- A new drug Kynmobi (apomorphine hydrochloride) sublingual film is approved by FDA (Food and Drug Administration) for acute, intermittent treatment of OFF episodes in patients with Parkinson’s Disease.
- Parkinson’s disease (PD) is neurodegenerative disorder related to deficiency of dopamine. It is characterized by tremor, rigidity and bradykinesia. Levodopa- carbidopa therapy is considered gold standard treatment for PD. OFF episodes are worsening, or reemergence of Parkinson’s Disease symptoms otherwise controlled with oral levodopa/carbidopa.
- Within the first 4-6 years of diagnosis of PD, up to 60 % of PD patients experience OFF episodes like feeling frozen while trying to walk, having difficulty while getting out of chair or having trouble getting out of bed when effect of their maintenance medicine diminishes. Such episodes significantly disrupt patient’s life.

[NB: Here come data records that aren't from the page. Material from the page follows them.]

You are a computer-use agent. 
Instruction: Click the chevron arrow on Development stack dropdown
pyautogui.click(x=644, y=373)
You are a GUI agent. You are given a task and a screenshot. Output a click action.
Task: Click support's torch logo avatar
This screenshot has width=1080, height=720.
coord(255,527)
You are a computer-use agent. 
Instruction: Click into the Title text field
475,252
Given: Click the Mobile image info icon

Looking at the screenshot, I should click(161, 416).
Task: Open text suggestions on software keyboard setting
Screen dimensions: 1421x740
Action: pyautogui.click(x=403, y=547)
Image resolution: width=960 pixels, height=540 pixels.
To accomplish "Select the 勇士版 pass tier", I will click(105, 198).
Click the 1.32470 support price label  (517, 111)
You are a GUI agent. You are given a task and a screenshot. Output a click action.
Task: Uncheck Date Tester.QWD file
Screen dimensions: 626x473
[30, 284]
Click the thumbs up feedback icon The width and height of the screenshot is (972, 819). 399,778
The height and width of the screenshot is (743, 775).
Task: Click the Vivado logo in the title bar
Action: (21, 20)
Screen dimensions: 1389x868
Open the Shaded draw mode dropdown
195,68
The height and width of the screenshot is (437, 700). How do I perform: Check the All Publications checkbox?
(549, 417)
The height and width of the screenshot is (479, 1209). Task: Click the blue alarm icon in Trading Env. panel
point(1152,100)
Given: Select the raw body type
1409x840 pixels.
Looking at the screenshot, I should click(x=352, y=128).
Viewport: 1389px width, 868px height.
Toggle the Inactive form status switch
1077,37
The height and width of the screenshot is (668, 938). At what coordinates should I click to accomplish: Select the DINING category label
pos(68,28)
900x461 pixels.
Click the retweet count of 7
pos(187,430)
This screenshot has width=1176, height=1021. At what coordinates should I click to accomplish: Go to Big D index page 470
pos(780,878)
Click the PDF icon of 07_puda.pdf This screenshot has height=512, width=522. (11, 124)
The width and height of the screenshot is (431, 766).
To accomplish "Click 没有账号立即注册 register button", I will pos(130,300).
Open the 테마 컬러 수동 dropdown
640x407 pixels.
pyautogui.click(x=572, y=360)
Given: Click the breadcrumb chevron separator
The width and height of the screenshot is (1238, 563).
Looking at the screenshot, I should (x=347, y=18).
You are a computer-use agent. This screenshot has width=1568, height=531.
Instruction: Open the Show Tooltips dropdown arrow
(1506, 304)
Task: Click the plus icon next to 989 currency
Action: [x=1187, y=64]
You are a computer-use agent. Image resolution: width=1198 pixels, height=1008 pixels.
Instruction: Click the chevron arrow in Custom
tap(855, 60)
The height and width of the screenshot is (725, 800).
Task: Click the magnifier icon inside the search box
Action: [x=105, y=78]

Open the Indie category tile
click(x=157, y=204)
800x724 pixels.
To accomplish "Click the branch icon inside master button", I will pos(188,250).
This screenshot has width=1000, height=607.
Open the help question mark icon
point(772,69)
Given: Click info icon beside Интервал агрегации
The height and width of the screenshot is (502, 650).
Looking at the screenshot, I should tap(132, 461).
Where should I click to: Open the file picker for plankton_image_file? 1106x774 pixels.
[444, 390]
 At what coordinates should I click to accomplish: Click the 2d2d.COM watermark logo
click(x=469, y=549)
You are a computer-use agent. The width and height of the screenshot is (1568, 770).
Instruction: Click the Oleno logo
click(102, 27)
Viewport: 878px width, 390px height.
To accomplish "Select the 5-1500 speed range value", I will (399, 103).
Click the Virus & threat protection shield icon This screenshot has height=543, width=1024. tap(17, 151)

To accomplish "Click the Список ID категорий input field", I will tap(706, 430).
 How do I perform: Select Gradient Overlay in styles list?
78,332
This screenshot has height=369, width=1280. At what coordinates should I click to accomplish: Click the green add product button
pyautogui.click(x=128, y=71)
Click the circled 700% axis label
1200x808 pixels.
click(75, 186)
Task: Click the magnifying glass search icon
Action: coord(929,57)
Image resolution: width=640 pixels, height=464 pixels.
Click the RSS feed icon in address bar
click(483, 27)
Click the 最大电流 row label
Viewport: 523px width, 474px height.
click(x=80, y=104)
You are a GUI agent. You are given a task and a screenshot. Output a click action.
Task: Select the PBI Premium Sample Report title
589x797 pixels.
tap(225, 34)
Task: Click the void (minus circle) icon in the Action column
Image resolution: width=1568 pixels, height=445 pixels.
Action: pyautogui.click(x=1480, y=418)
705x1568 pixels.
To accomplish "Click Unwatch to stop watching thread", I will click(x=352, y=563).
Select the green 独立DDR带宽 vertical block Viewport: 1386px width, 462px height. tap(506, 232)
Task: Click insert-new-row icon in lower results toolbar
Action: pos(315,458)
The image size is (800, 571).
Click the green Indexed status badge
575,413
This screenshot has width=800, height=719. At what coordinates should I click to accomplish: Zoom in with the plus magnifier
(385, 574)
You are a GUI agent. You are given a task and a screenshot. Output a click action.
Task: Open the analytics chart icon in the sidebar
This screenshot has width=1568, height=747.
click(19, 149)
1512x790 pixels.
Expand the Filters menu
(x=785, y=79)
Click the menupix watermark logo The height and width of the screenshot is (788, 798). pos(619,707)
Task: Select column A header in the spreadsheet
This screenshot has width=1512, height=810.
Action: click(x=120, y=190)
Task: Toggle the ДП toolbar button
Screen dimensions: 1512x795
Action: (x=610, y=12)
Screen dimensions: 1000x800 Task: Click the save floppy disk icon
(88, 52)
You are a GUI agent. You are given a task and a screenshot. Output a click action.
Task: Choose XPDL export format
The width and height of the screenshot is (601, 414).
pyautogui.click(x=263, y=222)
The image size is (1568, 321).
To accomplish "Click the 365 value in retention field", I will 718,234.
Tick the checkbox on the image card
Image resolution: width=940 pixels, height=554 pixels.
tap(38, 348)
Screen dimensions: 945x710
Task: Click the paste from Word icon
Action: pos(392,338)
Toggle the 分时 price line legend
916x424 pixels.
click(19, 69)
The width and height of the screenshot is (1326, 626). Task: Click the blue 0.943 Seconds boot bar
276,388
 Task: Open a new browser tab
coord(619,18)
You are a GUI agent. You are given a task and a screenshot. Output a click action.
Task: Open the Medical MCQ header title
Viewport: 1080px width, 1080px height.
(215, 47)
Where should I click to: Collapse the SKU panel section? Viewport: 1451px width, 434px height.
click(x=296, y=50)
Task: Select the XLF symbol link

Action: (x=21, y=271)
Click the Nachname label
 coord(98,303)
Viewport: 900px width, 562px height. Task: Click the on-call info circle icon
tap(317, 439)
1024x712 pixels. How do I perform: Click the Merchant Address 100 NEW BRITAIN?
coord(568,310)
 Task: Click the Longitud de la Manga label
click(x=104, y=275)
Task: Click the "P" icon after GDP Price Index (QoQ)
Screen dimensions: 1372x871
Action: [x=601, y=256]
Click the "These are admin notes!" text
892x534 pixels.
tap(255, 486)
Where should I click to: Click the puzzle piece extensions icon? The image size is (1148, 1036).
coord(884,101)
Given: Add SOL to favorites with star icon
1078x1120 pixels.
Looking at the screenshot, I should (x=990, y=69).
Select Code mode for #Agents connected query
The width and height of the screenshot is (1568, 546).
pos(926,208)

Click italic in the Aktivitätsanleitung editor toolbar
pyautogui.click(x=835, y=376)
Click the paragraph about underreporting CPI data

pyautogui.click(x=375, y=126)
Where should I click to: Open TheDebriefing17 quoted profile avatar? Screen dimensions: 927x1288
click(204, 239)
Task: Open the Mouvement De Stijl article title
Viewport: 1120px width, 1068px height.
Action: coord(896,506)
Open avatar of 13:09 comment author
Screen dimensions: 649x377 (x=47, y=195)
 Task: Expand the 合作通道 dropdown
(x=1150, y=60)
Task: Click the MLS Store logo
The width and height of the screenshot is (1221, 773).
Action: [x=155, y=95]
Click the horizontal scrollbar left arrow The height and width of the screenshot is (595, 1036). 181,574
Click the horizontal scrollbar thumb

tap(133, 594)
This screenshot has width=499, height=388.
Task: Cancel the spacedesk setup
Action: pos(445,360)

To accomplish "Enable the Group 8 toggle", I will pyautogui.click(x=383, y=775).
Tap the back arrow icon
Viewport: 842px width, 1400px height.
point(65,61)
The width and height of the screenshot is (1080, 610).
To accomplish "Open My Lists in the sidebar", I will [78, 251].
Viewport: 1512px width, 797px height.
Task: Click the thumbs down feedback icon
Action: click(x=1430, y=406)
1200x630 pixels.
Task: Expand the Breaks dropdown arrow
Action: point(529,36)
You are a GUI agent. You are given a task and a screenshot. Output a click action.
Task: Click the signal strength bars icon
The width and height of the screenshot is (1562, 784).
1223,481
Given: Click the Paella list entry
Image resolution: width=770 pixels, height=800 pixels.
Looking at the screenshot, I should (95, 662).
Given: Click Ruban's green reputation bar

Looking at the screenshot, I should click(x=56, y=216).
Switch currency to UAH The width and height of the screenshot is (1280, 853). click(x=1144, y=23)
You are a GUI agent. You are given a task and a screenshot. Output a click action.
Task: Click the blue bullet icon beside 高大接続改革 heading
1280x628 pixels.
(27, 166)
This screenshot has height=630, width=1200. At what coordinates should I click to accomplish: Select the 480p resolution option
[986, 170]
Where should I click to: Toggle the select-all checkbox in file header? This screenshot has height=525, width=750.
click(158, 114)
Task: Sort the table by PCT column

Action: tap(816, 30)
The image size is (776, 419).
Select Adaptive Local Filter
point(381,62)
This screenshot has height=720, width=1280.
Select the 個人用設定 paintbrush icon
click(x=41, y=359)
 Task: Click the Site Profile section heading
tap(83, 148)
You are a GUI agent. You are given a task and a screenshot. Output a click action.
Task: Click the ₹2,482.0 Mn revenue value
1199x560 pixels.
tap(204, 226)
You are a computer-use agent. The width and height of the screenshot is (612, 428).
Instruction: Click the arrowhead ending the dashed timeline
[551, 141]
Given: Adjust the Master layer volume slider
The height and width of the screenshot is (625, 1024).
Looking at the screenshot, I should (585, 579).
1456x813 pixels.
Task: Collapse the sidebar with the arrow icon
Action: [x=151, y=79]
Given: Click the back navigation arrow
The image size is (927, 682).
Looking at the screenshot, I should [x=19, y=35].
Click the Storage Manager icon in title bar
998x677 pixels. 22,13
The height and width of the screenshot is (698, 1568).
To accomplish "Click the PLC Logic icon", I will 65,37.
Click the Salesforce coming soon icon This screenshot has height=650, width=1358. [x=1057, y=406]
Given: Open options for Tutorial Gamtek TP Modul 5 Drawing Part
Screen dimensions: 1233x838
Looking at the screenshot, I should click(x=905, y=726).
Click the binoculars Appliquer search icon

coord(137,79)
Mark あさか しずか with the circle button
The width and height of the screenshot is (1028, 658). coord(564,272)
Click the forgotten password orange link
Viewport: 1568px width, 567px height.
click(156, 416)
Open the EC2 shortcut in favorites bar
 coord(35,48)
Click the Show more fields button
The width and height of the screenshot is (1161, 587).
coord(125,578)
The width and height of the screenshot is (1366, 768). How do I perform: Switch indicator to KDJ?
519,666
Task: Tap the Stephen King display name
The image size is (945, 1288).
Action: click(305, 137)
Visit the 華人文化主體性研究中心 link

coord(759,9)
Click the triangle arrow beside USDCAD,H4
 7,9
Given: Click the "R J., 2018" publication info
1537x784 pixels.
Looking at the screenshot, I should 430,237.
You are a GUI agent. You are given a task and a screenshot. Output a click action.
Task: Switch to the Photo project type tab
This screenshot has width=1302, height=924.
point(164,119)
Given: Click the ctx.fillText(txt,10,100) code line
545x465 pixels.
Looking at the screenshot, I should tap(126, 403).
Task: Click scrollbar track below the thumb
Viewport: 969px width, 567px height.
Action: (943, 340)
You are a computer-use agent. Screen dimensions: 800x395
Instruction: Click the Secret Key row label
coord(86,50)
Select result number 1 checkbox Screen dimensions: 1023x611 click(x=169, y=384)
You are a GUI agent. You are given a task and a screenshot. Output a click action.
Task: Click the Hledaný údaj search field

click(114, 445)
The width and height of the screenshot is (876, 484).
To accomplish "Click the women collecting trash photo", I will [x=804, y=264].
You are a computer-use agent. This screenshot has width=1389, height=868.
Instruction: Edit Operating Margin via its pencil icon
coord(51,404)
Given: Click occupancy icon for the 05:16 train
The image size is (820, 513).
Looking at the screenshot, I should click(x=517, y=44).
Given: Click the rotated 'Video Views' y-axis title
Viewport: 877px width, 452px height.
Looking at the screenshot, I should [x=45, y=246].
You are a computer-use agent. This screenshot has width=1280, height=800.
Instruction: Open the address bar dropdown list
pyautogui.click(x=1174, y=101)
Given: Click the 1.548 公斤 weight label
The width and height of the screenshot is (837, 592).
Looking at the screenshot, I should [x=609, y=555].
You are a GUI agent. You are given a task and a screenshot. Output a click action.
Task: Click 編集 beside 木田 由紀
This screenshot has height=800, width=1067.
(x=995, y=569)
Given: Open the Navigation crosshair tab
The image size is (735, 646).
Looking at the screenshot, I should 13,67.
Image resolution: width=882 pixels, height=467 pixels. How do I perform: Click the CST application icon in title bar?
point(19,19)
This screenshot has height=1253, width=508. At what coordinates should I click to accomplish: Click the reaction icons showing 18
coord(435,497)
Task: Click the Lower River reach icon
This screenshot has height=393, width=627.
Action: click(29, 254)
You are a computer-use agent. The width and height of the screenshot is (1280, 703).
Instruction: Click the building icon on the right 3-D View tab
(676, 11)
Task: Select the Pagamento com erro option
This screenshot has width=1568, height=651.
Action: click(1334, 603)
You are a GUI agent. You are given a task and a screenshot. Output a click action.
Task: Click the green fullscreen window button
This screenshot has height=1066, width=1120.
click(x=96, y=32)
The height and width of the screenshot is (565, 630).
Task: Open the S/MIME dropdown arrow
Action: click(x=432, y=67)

- Kynmobi sublingual film is a novel formulation of apomorphine which is a dopamine agonist. It is the first and only sublingual therapy for fast-acting, on-demand method of treatment for OFF episodes associated with Parkinson’s disease.
- Kynmobi can be used as add on therapy in medication regimen of patients who frequently experience OFF episodes.
- It is a product of Sunovian Pharmaceuticals Inc.
- It can be used upto 5 times a day. It dissolves under the tongue.
- The results of phase III clinical trial show significant improvement in motor symptoms at 30 minutes after dosing. Most frequently observed adverse effects were nausea, dizziness, somnolence and oropharyngeal reactions.
- It should not be taken with 5HT3 antagonist used to treat nausea. It should not be used if patient is allergic to apomorphine hydrochloride.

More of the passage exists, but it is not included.